** Start DATASET EXTRACT **
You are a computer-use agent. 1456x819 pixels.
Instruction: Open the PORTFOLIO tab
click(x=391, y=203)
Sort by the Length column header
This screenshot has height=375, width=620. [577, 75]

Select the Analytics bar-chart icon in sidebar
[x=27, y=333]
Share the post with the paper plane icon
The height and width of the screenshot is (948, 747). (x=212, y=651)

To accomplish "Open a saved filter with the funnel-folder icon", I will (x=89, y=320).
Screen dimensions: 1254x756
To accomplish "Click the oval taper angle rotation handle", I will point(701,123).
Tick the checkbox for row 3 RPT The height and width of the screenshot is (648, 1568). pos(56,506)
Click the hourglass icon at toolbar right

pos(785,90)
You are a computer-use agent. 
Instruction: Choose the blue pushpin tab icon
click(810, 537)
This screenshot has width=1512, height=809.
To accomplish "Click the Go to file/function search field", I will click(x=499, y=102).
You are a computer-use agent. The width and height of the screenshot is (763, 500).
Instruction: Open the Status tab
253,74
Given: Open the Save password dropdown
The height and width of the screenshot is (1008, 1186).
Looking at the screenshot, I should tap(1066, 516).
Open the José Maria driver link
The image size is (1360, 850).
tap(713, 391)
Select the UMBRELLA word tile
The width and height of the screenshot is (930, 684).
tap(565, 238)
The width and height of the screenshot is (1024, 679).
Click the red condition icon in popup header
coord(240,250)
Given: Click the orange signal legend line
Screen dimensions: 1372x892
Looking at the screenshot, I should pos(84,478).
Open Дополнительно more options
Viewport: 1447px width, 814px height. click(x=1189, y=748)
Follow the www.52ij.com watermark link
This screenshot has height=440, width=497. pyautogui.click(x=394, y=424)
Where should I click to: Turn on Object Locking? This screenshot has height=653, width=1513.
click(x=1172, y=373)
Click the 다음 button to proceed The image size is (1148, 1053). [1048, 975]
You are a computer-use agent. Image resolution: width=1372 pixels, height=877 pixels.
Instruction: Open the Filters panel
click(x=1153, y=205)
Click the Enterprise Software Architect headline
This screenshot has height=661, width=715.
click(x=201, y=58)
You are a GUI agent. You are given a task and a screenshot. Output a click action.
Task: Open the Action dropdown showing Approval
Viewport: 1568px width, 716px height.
** End DATASET EXTRACT **
TO DO
Revise the rows above by changing every "computer-use agent" to "desktop agent" and leaving everything else as it is.

OUTPUT OF THE EXERCISE
You are a desktop agent. 1456x819 pixels.
Instruction: Open the PORTFOLIO tab
click(x=391, y=203)
Sort by the Length column header
This screenshot has height=375, width=620. [577, 75]

Select the Analytics bar-chart icon in sidebar
[x=27, y=333]
Share the post with the paper plane icon
The height and width of the screenshot is (948, 747). (x=212, y=651)

To accomplish "Open a saved filter with the funnel-folder icon", I will (x=89, y=320).
Screen dimensions: 1254x756
To accomplish "Click the oval taper angle rotation handle", I will point(701,123).
Tick the checkbox for row 3 RPT The height and width of the screenshot is (648, 1568). pos(56,506)
Click the hourglass icon at toolbar right

pos(785,90)
You are a desktop agent. 
Instruction: Choose the blue pushpin tab icon
click(810, 537)
This screenshot has width=1512, height=809.
To accomplish "Click the Go to file/function search field", I will click(x=499, y=102).
You are a desktop agent. The width and height of the screenshot is (763, 500).
Instruction: Open the Status tab
253,74
Given: Open the Save password dropdown
The height and width of the screenshot is (1008, 1186).
Looking at the screenshot, I should tap(1066, 516).
Open the José Maria driver link
The image size is (1360, 850).
tap(713, 391)
Select the UMBRELLA word tile
The width and height of the screenshot is (930, 684).
tap(565, 238)
The width and height of the screenshot is (1024, 679).
Click the red condition icon in popup header
coord(240,250)
Given: Click the orange signal legend line
Screen dimensions: 1372x892
Looking at the screenshot, I should pos(84,478).
Open Дополнительно more options
Viewport: 1447px width, 814px height. click(x=1189, y=748)
Follow the www.52ij.com watermark link
This screenshot has height=440, width=497. pyautogui.click(x=394, y=424)
Where should I click to: Turn on Object Locking? This screenshot has height=653, width=1513.
click(x=1172, y=373)
Click the 다음 button to proceed The image size is (1148, 1053). [1048, 975]
You are a desktop agent. Image resolution: width=1372 pixels, height=877 pixels.
Instruction: Open the Filters panel
click(x=1153, y=205)
Click the Enterprise Software Architect headline
This screenshot has height=661, width=715.
click(x=201, y=58)
You are a GUI agent. You are given a task and a screenshot. Output a click action.
Task: Open the Action dropdown showing Approval
Viewport: 1568px width, 716px height.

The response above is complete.